◆ **TASK TO COMPLETE**: Write out exactly the lines from the start of the entries through the one that contains "Task: Open the Details here link", including both.

(Stored data entries)

*** Begin section ***

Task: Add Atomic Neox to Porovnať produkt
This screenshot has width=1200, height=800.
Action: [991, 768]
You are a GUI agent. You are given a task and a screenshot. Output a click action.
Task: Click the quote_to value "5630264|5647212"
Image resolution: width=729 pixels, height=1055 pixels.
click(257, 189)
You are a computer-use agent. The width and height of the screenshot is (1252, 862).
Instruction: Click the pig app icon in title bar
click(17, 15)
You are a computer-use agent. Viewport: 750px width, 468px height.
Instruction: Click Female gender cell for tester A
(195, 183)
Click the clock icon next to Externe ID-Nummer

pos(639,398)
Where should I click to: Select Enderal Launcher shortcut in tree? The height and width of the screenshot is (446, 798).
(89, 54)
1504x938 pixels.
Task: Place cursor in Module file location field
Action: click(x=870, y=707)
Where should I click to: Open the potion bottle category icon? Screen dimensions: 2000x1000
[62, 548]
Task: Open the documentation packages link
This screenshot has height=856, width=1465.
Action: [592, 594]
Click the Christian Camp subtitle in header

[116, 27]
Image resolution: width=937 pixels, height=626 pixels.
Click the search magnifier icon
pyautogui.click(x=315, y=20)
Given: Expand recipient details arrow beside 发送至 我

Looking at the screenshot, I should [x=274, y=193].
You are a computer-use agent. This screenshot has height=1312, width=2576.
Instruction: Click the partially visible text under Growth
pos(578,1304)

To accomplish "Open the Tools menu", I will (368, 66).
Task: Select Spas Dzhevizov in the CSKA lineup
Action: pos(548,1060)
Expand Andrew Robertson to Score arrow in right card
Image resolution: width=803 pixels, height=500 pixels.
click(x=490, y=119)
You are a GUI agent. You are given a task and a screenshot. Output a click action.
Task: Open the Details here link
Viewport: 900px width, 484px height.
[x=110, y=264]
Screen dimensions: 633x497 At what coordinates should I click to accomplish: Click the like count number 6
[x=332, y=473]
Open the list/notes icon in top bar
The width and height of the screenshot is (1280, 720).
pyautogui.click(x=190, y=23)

*** End section ***

◆ **OUTPUT OF THE EXERCISE**:
Task: Add Atomic Neox to Porovnať produkt
This screenshot has width=1200, height=800.
Action: [991, 768]
You are a GUI agent. You are given a task and a screenshot. Output a click action.
Task: Click the quote_to value "5630264|5647212"
Image resolution: width=729 pixels, height=1055 pixels.
click(257, 189)
You are a computer-use agent. The width and height of the screenshot is (1252, 862).
Instruction: Click the pig app icon in title bar
click(17, 15)
You are a computer-use agent. Viewport: 750px width, 468px height.
Instruction: Click Female gender cell for tester A
(195, 183)
Click the clock icon next to Externe ID-Nummer

pos(639,398)
Where should I click to: Select Enderal Launcher shortcut in tree? The height and width of the screenshot is (446, 798).
(89, 54)
1504x938 pixels.
Task: Place cursor in Module file location field
Action: click(x=870, y=707)
Where should I click to: Open the potion bottle category icon? Screen dimensions: 2000x1000
[62, 548]
Task: Open the documentation packages link
This screenshot has height=856, width=1465.
Action: [592, 594]
Click the Christian Camp subtitle in header

[116, 27]
Image resolution: width=937 pixels, height=626 pixels.
Click the search magnifier icon
pyautogui.click(x=315, y=20)
Given: Expand recipient details arrow beside 发送至 我

Looking at the screenshot, I should [x=274, y=193].
You are a computer-use agent. This screenshot has height=1312, width=2576.
Instruction: Click the partially visible text under Growth
pos(578,1304)

To accomplish "Open the Tools menu", I will (368, 66).
Task: Select Spas Dzhevizov in the CSKA lineup
Action: pos(548,1060)
Expand Andrew Robertson to Score arrow in right card
Image resolution: width=803 pixels, height=500 pixels.
click(x=490, y=119)
You are a GUI agent. You are given a task and a screenshot. Output a click action.
Task: Open the Details here link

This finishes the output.